(Analisis Teori Dramaturgi Erving Goffman pada Praktek Menikah Muda)
“Dunia ini, panggung sandiwara”
Hayo ngaku siapa yang baca tulisan itu sambil nyanyi? Lagu yang dipopulerkan Band Godbless itu ngena banget di realita hidup kita. Bagaimanapun tidak bisa dipungkiri kalau hidup kita bisa diibaratkan dalam sebuah panggung, pasti ada panggung depan yang ditampakkan pada dunia luar dan belakang panggung dimana tidak semua orang dapat melihat, kira kira begitu pendapat Erving Goffman dalam teori dramaturginya.
Nahh.. kali ini kita ini bakal ngebahas fenomena panggung depan dan panggung belakang di media sosial. Bukan hanya di kehidupan nyata, kehidupan media sosial juga lekat dengan “dua panggung” tersebut lebih tepatnya fenomena ke-uwu-an yang kita saksikan bersama di media sosial terkait selebgram yang menikah muda, yang biasanya diawali dengan perkenalan singkat lewat ta’aruf lalu memutuskan menikah. Bukan bermaksud untuk menyudutkan pihak manapun, tapi yok kita coba lihat, dibalik ke-uwu-an itu ada dong hal yang mesti kita perhatiin kalo kita mau ikut-ikutan. Setuju tydaaaa?

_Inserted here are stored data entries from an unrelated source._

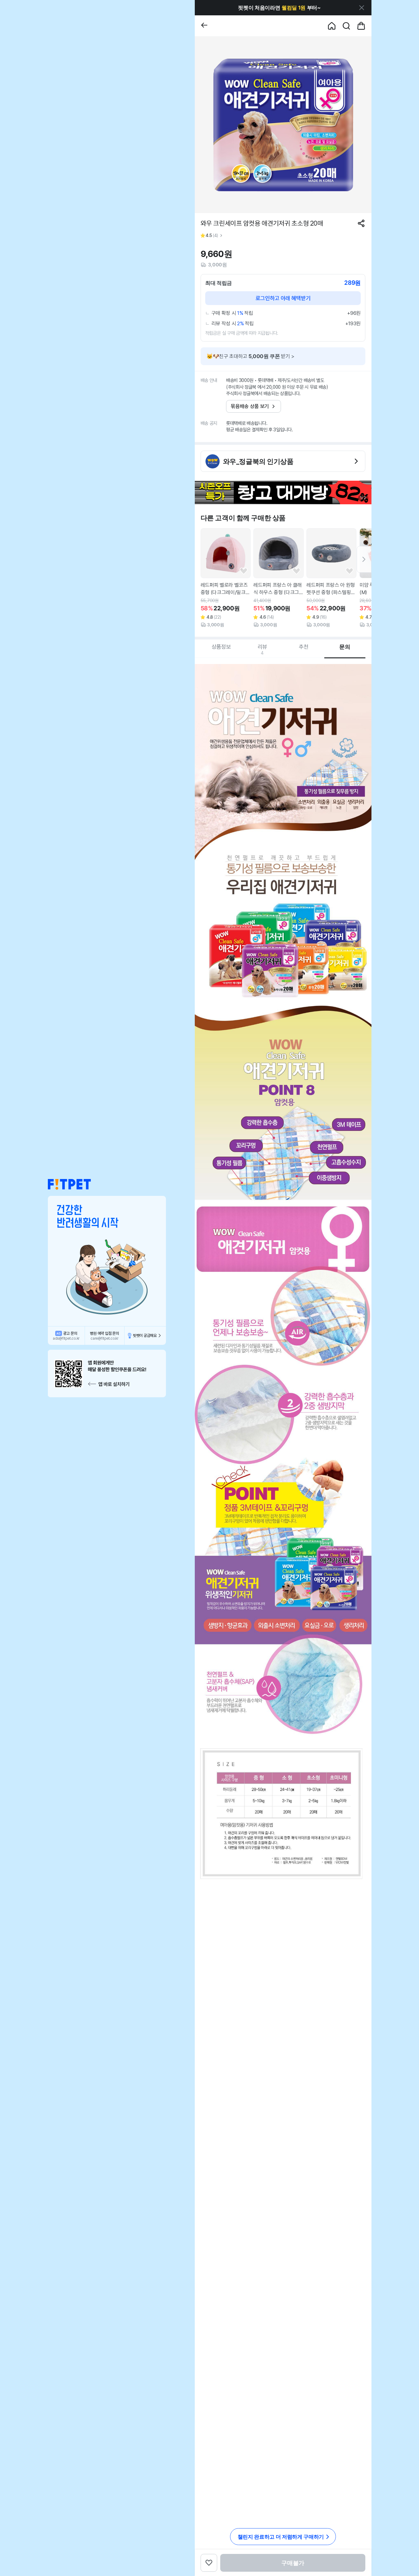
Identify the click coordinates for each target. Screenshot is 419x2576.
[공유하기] (361, 223)
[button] (69, 1184)
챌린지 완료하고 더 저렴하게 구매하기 (281, 2537)
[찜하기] (243, 571)
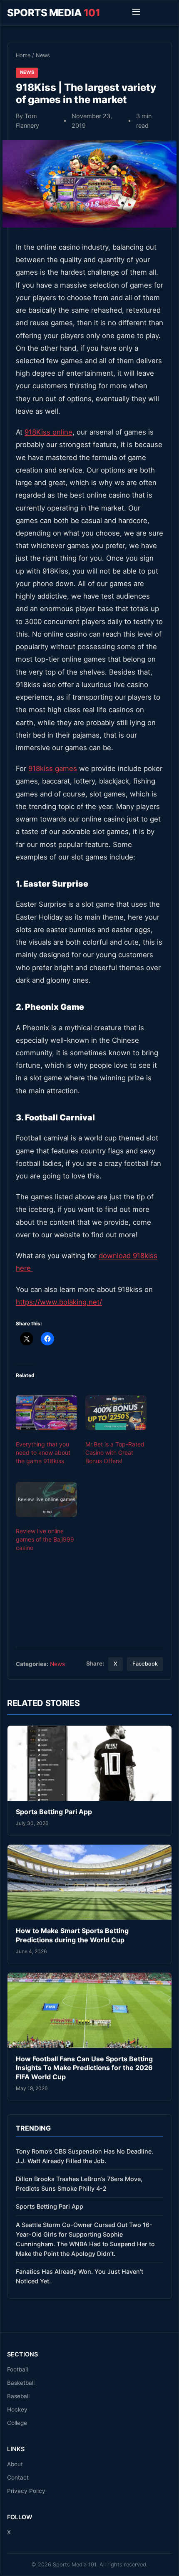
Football (17, 2369)
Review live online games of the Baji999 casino (45, 1539)
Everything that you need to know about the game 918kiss (43, 1452)
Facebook (145, 1664)
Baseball (18, 2396)
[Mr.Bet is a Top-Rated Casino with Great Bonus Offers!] (116, 1412)
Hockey (17, 2409)
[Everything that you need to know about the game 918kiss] (46, 1412)
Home (23, 55)
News (43, 55)
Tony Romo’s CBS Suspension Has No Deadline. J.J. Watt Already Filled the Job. (84, 2156)
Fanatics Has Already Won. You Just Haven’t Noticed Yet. (79, 2276)
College (17, 2422)
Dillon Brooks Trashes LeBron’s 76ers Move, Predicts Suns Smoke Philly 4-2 (79, 2183)
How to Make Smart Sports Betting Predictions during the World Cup (72, 1935)
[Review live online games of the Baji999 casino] (46, 1499)
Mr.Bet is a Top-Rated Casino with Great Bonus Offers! (114, 1452)
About (15, 2464)
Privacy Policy (26, 2491)
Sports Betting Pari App (54, 1811)
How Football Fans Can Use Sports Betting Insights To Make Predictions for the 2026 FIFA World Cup (84, 2068)
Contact (18, 2477)
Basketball (21, 2382)
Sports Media (53, 13)
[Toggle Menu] (136, 13)
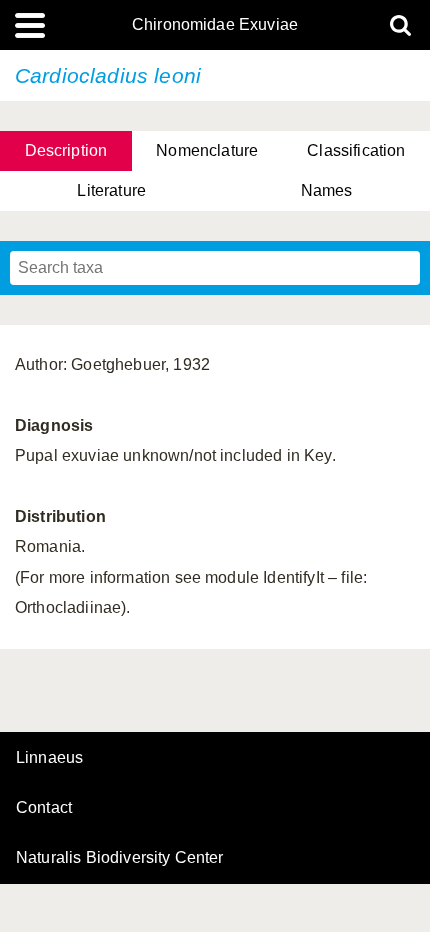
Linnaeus (49, 758)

Nikah muda belakangan ini menjadi tren populer di sosial media, terutama di instagram. Pemicunya adalah hadirnya beberapa influencer berusia muda (bahkan di bawah umur 19 tahun) yang sudah melangsungkan pernikahan dan kerap mengunggah gambaran ‘indahnya’ kehidupan berumah tangga yang mereka jalani. Begitu juga tagar #relationshipgoals pun gempar memenuhi kolom komentar mereka. Nikah muda seakan menjadi tren kekinian terhangat di kalangan para anak muda. ‘Tren’ ini menjadi salah satu penyebab data pada Child Marriage Reporthasil kerjasama BPS dengan UNICEF tahun 2018, bahwa 1 dari 9 anak perempuan di Indonesia sudah menikah. Perempuan umur 20-24 tahun yang menikah sebelum berusia 18 tahun di tahun 2018 diperkirakan mencapai 1.220.900 orang dan angka ini menempatkan Indonesia pada 10 negara dengan angka absolut perkawinan anak tertinggi di dunia di tahun 2020. Uwu sih, tapi.. yakin kalau kehidupan nikah muda itu 100% menyenangkan dan layak dijadikan sebagai tujuan hidup?
Usia remaja umumnya belum memiliki banyak pengalaman untuk menghadapi hal-hal besar seperti menikah dan berumah tangga. Kedewasaan pun juga menjadi tolok ukur yang patut dipertanyakan pada mereka yang berusia muda sebelum melaju ke jenjang pernikahan. Nikah muda tidak selalu berujung bahagia karena terdapat banyak hal yang perlu dipertimbangkan di balik semua keindahan itu.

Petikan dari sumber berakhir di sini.